### Goal of the exercise
Print the listing below exactly, images excluded.

# # # #

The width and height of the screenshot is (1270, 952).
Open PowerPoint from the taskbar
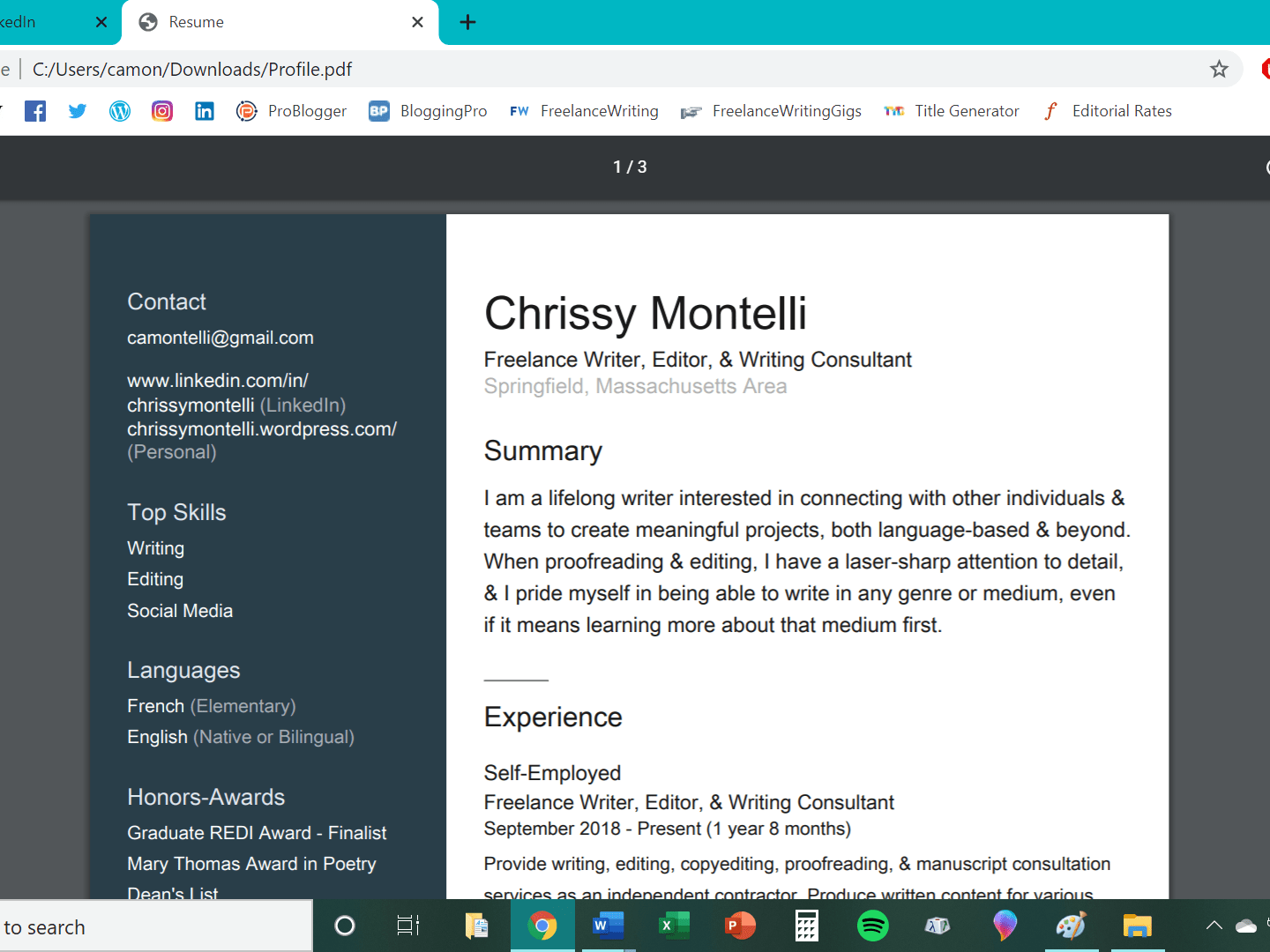(740, 926)
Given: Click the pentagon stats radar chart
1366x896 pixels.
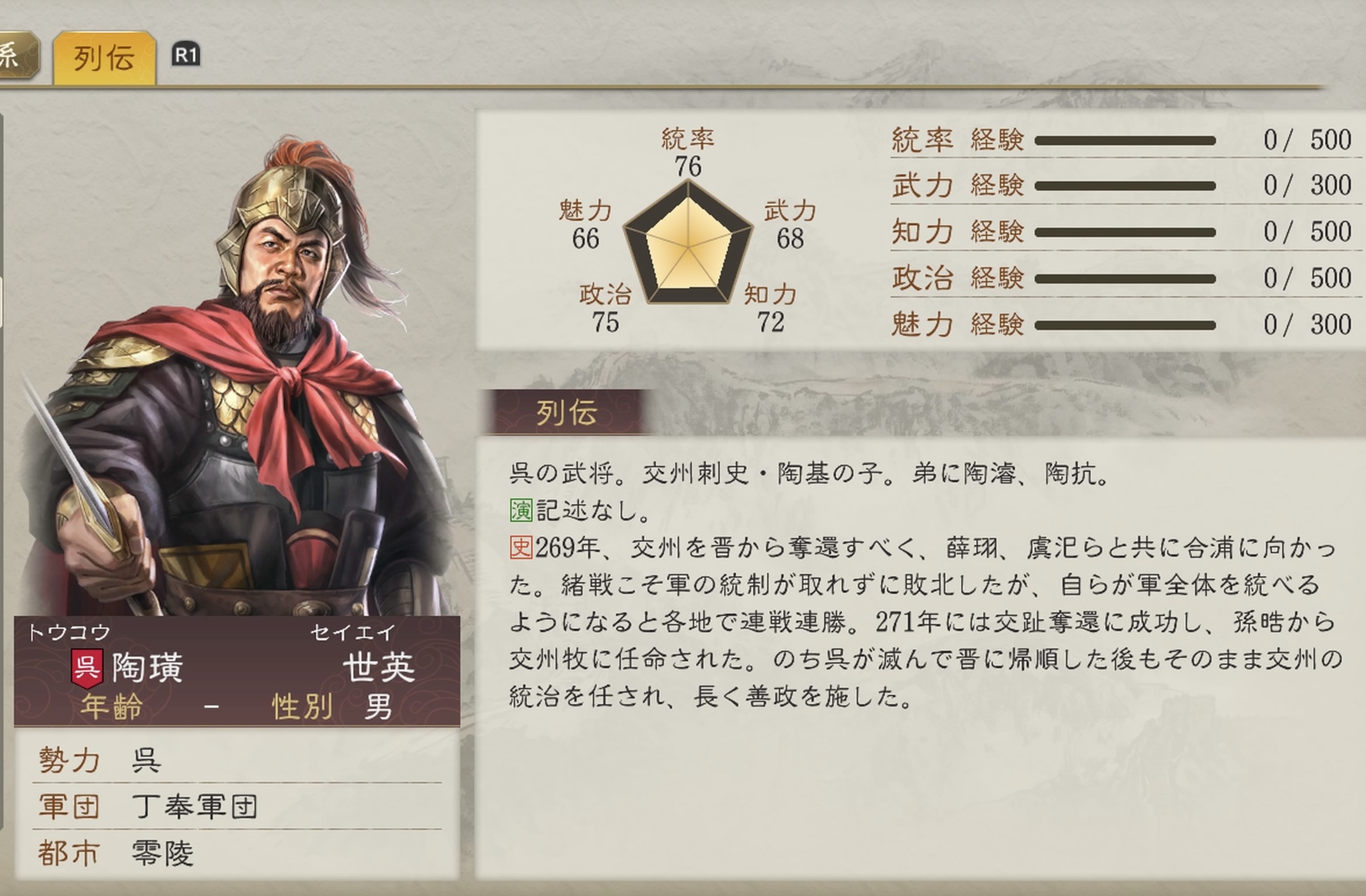Looking at the screenshot, I should [688, 244].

# # # #

### Exercise result
The width and height of the screenshot is (1270, 952).
Open PowerPoint from the taskbar
(740, 926)
Given: Click the pentagon stats radar chart
1366x896 pixels.
Looking at the screenshot, I should [688, 244].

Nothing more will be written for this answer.